If the balaclava’d guerrilleros of the Animal Liberation Front run short of targets once they’ve seen off the laboratories full of victimised mice, they might consider picketing the rare but potentially newsworthy venues in which academic psychologists on the professional ascent try to make up their minds whether animals, too, have minds that can be made up. Whether, in short, they have cognitive skills, enabling them to think and to swap concepts with one another or, better still, with their academic proprietors. For a long time it seemed to be only the chimpanzees who endured this privileged form of captivity, and who, according to whether you were hearing it from a believer or a sceptic, in some cases did and in other cases didn’t prove eventually able to communicate with their warders.

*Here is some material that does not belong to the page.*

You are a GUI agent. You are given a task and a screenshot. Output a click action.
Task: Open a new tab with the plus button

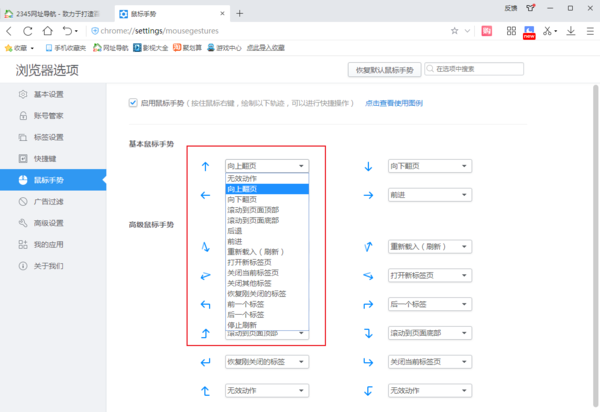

Just the other day, however, a serious enough book appeared called The Alex Studies (Harvard, £27.50), which breaks fresh zoological ground by having to do with ‘the cognitive and communicative abilities of grey parrots’. Some of us won’t have realised that there exist such inherently disappointing birds as grey parrots, but if they turn out to be good at cognition and communication that would surely make up for the shortcomings in their plumage. The book’s author, Irene Maxine Pepperberg, has to date spent some twenty years closeted with parrots and in particular with Alex, and has a two and a half page list of publications in her bibliography to show that the time has been productively spent. It seems that parrots have larger brains than quite a lot of birds, than pigeons to take the obvious example, bywords for stupidity who were famously recruited years ago by B.F. Skinner to man his laboratory boxes and prove by their inane and obedient pecking that the behaviourist view of things didn’t have any need of self-consciousness to explain how it is we learn to do what we do. So are parrots in a different case? Have we underestimated them in supposing that, far from having cognitive abilities of their own, they were to be admired for nothing more than mindlessly reproducing bits and pieces of their linguistic environment? Some experts think Pepperberg has been getting somewhere with the loquacious Alex, others don’t. Myself, I’m reminded of an exchange from the decidedly engaging 1950s gangster version of Macbeth, Joe Macbeth, when to Banquo’s line about the ‘temple-haunting martlet’ being of good omen the ruthless answer given is ‘boids dunno from nuttin’.’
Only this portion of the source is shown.